Pour le présent du subjonctif, c'est simple : on prend l'imparfait de l'indicatif et on enlève le B.


Les trois conjugaisons suivantes

Assez proches, en réalité. Seule la 4me a un parfait en -VI et une conjugaison stable au niveau des radicaux. Les radicaux des 3me conjugaison et conjugaison mixte[10] sont assez instables comme par exemple FACIO FACIS FACERE FECI FACTVM.

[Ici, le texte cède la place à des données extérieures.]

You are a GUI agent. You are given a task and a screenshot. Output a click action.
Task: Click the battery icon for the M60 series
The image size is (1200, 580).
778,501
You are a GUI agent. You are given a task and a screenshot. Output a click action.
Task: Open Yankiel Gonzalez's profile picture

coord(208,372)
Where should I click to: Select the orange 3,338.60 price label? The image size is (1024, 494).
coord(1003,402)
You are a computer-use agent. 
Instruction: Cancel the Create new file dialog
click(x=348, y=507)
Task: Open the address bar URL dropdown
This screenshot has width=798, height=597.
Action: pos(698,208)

Le futur de l'indicatif et le présent du subjonctif sont homonymes à la première personne (-AM à l'actif, -AR au passif ou déponent), paronymes ensuite (-E- pour le premier, -A- pour le deuxième).

Points communs

Les points communs des verbes réguliers, en plus d'un relative stabilité des terminaisons (-O/M, -S, -T etc.), les mêmes terminaisons dans les temps dérivés du parfait actif (du reste, on remarquera qu'à la première personne exceptée : -IM pour le premier, -O pour le deuxième), le futur antérieur de l'indicatif et le parfait du subjonctif sont parfaitement homonymes, y compris pour les verbes irréguliers.

On retrouve les mêmes particularités, pour les temps imperfectifs, à la voix passive (LEGATVR AVDIAR, CAPEREMINI...) Seuls les temps perfectifs de cette voix sont composés (Participe parfait + verbe ESSE conjugué).

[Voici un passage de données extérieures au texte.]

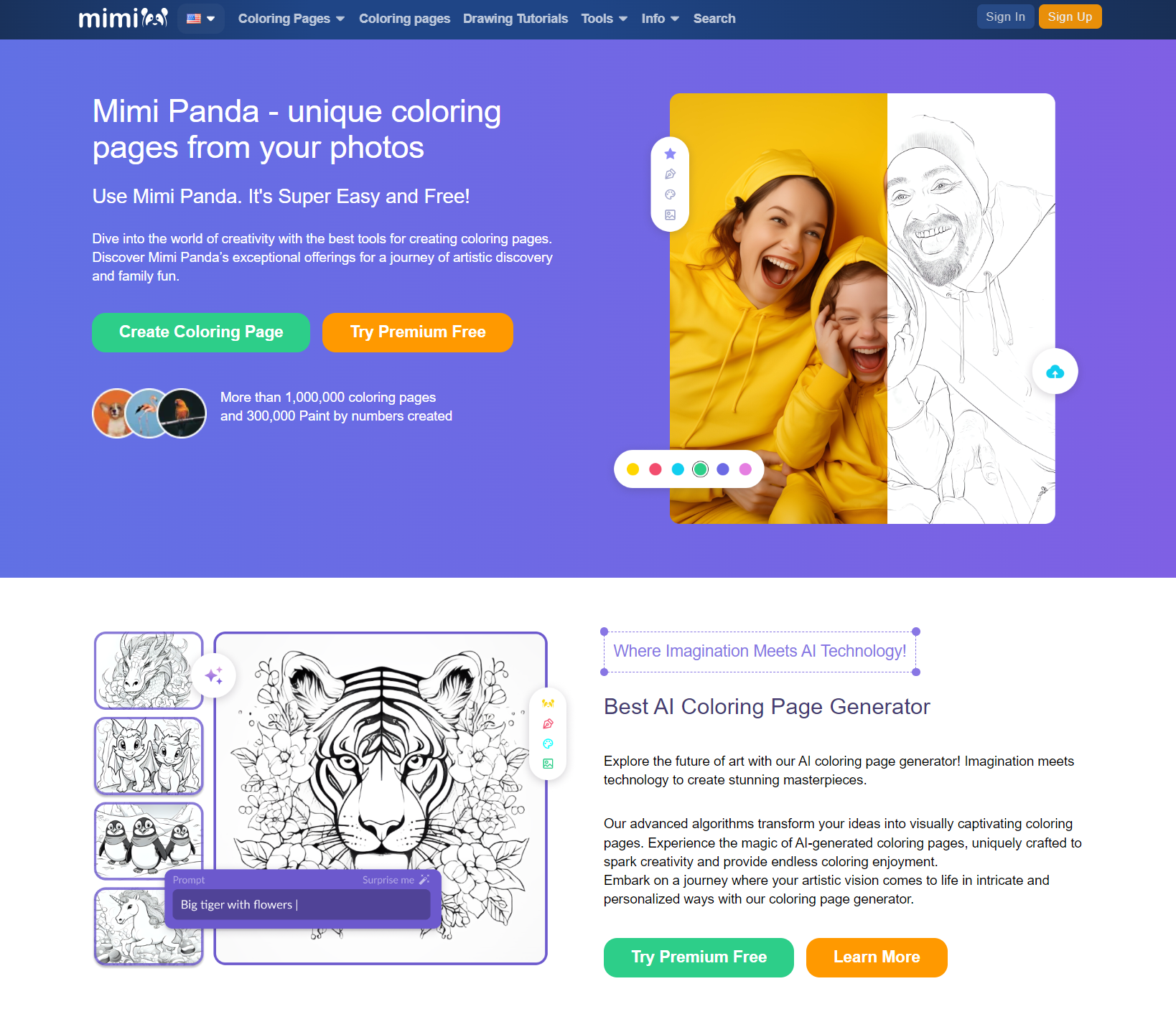The width and height of the screenshot is (1176, 1032).
Task: Select the pen icon in hero toolbar
Action: tap(670, 174)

Dernière remarque : Les formes étranges de l'imparfait français du subjonctif semblent d'avantage héritées du plus-que-parfait du même mode en latin : AMAVISSEMVS → (que) nous aimassions, que de l'imparfait : AMAREMVS.

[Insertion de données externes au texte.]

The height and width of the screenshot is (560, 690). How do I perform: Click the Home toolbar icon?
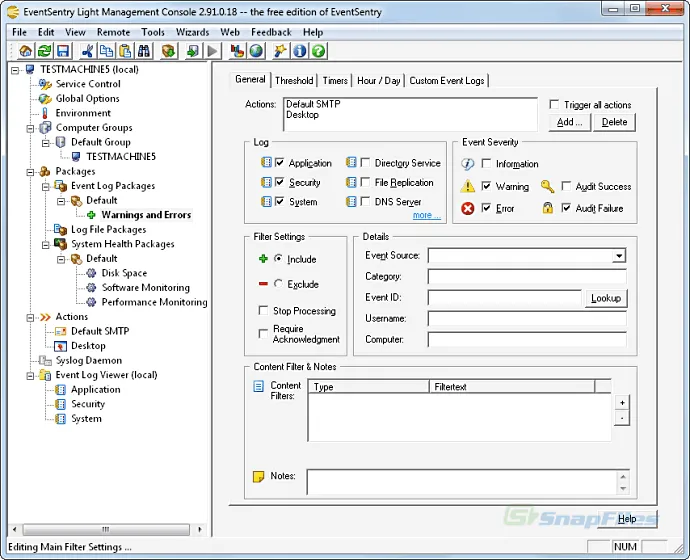tap(25, 51)
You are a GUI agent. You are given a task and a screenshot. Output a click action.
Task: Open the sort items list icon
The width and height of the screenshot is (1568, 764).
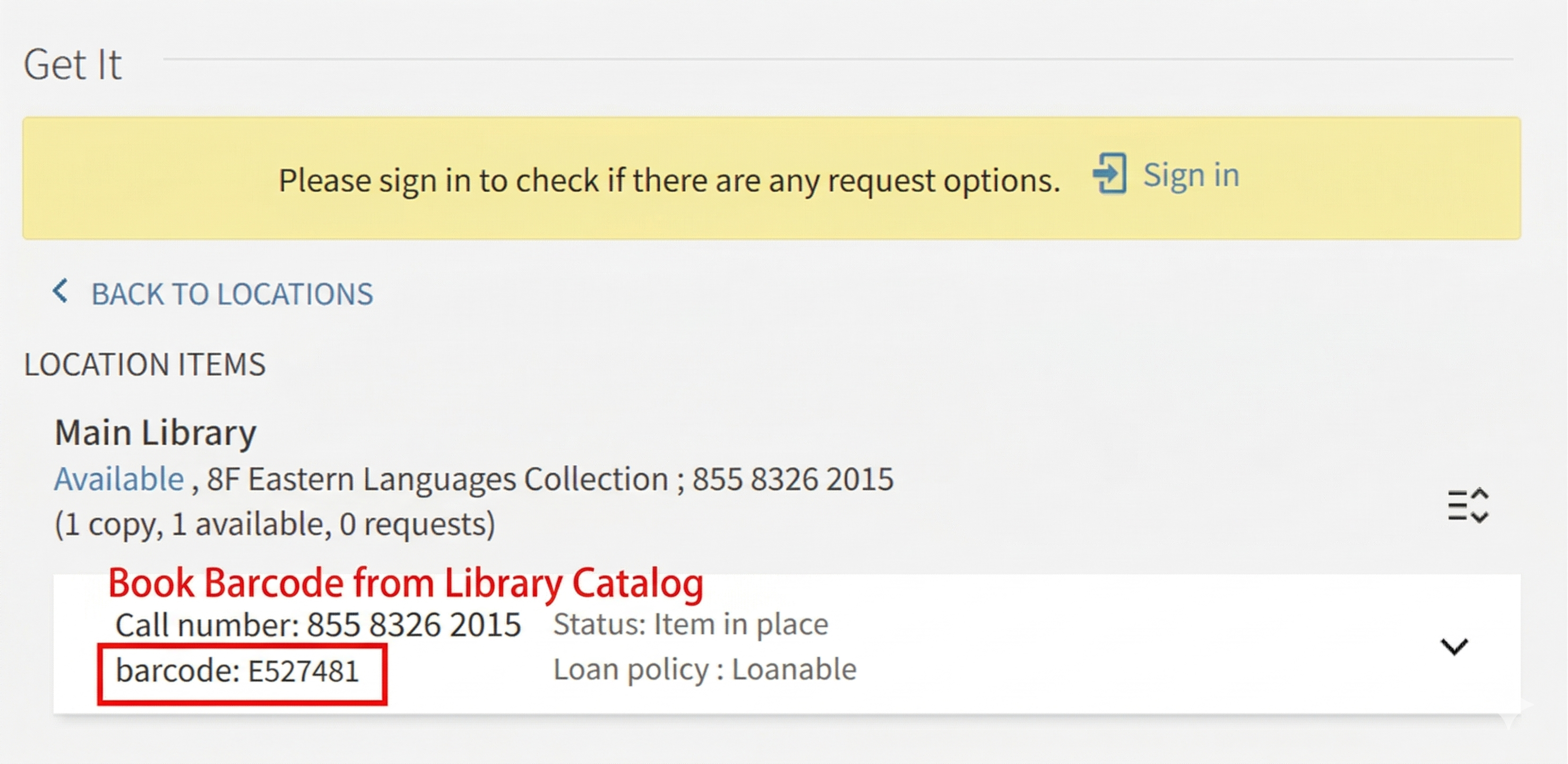click(x=1468, y=506)
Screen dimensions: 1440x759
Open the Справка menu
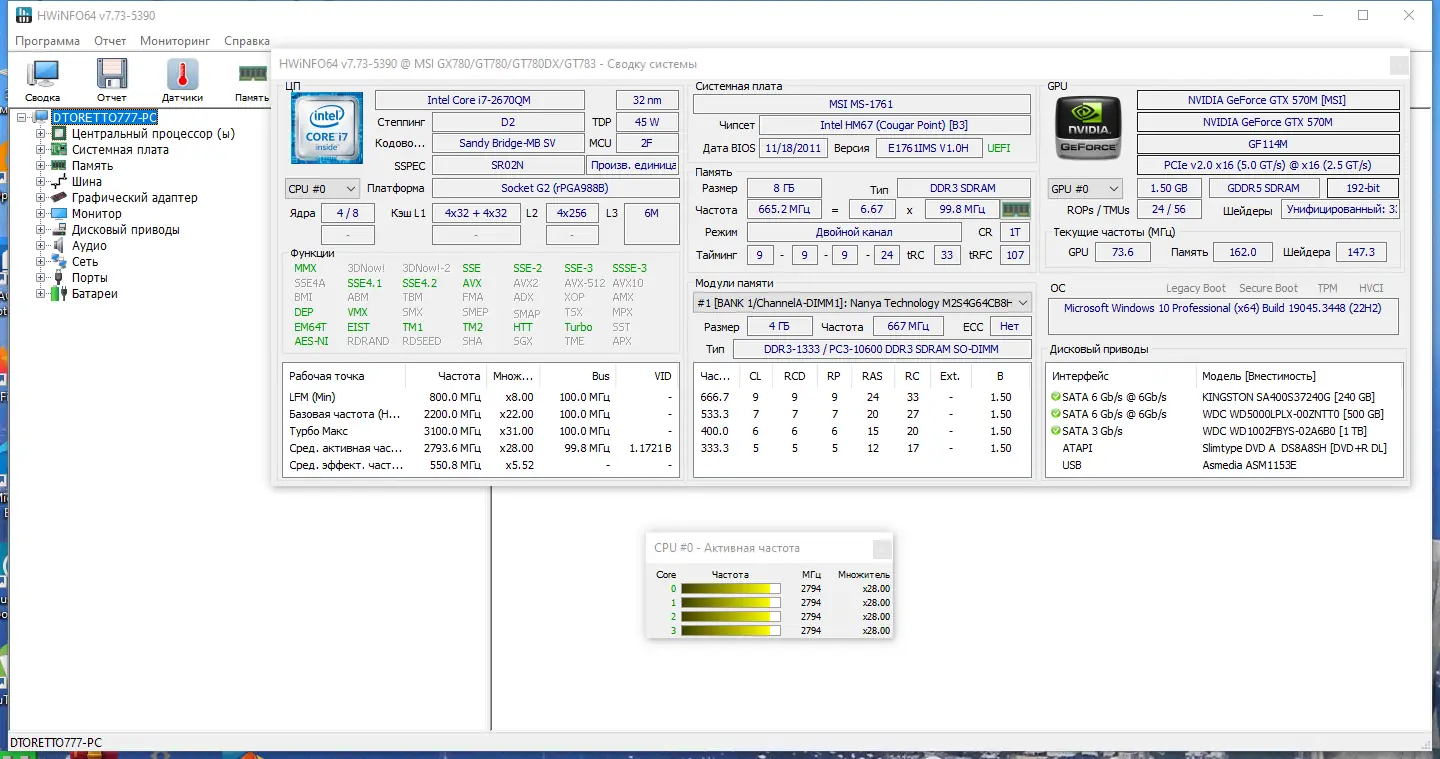[246, 41]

Irrégularités renversantes

Par exemple, le verbe FERRE donne FERO FERS FERRE TVLI LATVM.


Plus de précisions & verbes hors groupe dans la page de Wikipédia.


Et le conditionnel ?

En latin, la notion de condition s'obtient avec les présent, imparfait et plus-que-parfait du subjonctif selon qu'on veuille y exprimer le souhait (présent) ou le regret (imparfait ou PQP).


Influence idéolinguistique

Assez considérable, du moins pour les langues a posteriori ayant adopté le groupe roman (comme l'interlingua) ou en ayant juste pris certains aspects (comme la conjugaison, en psolat). Les racines latines existent également dans des langues telles que l'espéranto, l'uropi, le sambahsa-mundialect ou bien l'aneuvien[11]. L'influence est encore bien plus grande si on ne se limite pas aux aspects lexical et grammatical, mais si on y inclut également l'écriture. Aux langues déjà citées, on peut y inclure également la quasi-totalité des langues présentes dans cette encyclopédie, parmi lesquelles l'elko, le ŧhub (partiellement), le volapük et le kotava.


Retours : Cas grammatical, Conjugaison, Accueil

  1. Notamment l'apport de l'alphabet, que les Étrusques avaient plus ou moins pompé aux Grecs, avec quelques adaptations.
  2. Eh oui ! le K était bien une lettre latine ! Quant au Y, il fut rajouté du temps de l'empire romain.
  3. En comptant le singulier & le pluriel.
  4. 4,0 4,1 Sauf exceptions, évidemment, comme ANIMA ou MALUS, notamment
  5. Forme située en tête, référence en cas de recherche dans un dictionnaire
  6. ...sauf pour les verbes déponents, évidemment !
  7. Par contre,
    le parfait de l'indicatif se termine en -(V)I
  8. Le parfait de l'indicatif se termine en -(V)ISTI
  9. ... & verbes déponants.
  10. Appelée ainsi parce que c'est, en quelque sorte un mélange de 3me conjugaison (radicaux "instables") et de 4me conjugaison (persistance du -I- à la première personne)
  11. Lequel s'est également inspiré de la grammaire, notamment pour le parfait d'un seul tenant, et le recours au subjonctif pour deux aspects de son conditionnel.